I like Flatpak just because it isn't Snap
The enemy of my enemy, eh?
...is my enemy's enemy, no more, no less. (Maxims of Maximally Effective Mercenaries #29)
Fair. Also, flatpak does not try to break everything by default, which is a plus.
Laughs in AUR
Laughs in nixpkgs
Laughs in confusion
(I dont know how i got here)
Cracks up in ebuilds
I like the aur too but a proprietary app that isn't updated to support newer dependencies, it most likely won't run anyway. At that point it's either broken app, broken system, or you don't have anything else installed using that library(yet).
Not an issue on NixOS, you can ship old deps with it
Not great to laugh at the mess Linux is in, due to people paddling in different, incompatible, directions. Users can't choose the package format. They have to take what they are given. Good or bad. I don't care which format. As long as it works. But this is a good way to scare more people off of Linux.

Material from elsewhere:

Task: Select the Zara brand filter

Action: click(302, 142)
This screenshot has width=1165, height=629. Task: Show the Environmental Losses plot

laughs at people scared of choice and "mess" . . .
If they're switcing to linux they should first come to know about open source forking around - arguably - one of the most important features of the whole thing.
If they don't wan't that choice and all that inevitable open source forkery, they probably should go for an apple mac or windows or something like that. And maybe they will have to pay for some software for the privilege because it takes work to do those things. They can of course try plain old ubuntu and do stuff the way canonical wants, that removes quite a bit of choice if it is otherwise too terrifying for them.

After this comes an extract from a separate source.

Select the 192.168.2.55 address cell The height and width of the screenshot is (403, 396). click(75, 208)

But in general, I don't think its a good idea to to try to sell pig-carcasses to vegans by painting them the colours of broccoli.
Lol who the fuck is blaming app devs? Also something something arch
aur is the only thing I miss. I do like fedora with i3 very much but rpm can be pain in the ass sometimes
could you perhaps run them with Distrobox? i was always wondering that.
distrobox?, i also installed nix and works perfectly
...btw
Flatpak is nice but I really would like to see a way to run flatpakked application transparently e.g. don't have to
undefined
flatpak run org.gnome.Lollypop
and can just run the app via
undefined
Lollypop
You could make aliases for each program, but I agree, there should be a way to set it up so they resolve automatically.
You could possibly also make a shell script that does this automatically. I believe most flatpak ids follow a pattern such as com.github.user.package, for github projects for example. So you could loop through all installed flatpaks, extract the name, and then add the alias.
You can symlink /var/lib/flatpak/exports/bin/org.gnome.Lollypop
(if you are using a system installation) or ~/.local/share/flatpak/exports/bin/org.gnome.Lollypop
(if you are using a uset installation) to ~/.local/bin/lollypop
and run it as lollypop
.
Well, Flatpak installs aliases, so as long as your distribution - or yourself - add the <installation>/exports/bin
path to $PATH
, then you'll be able to use the application IDs to launch them.
And if you want to have the Flatpak available under a different name than its ID, you can always symlink the exported bin to whatever name you'd personally prefer.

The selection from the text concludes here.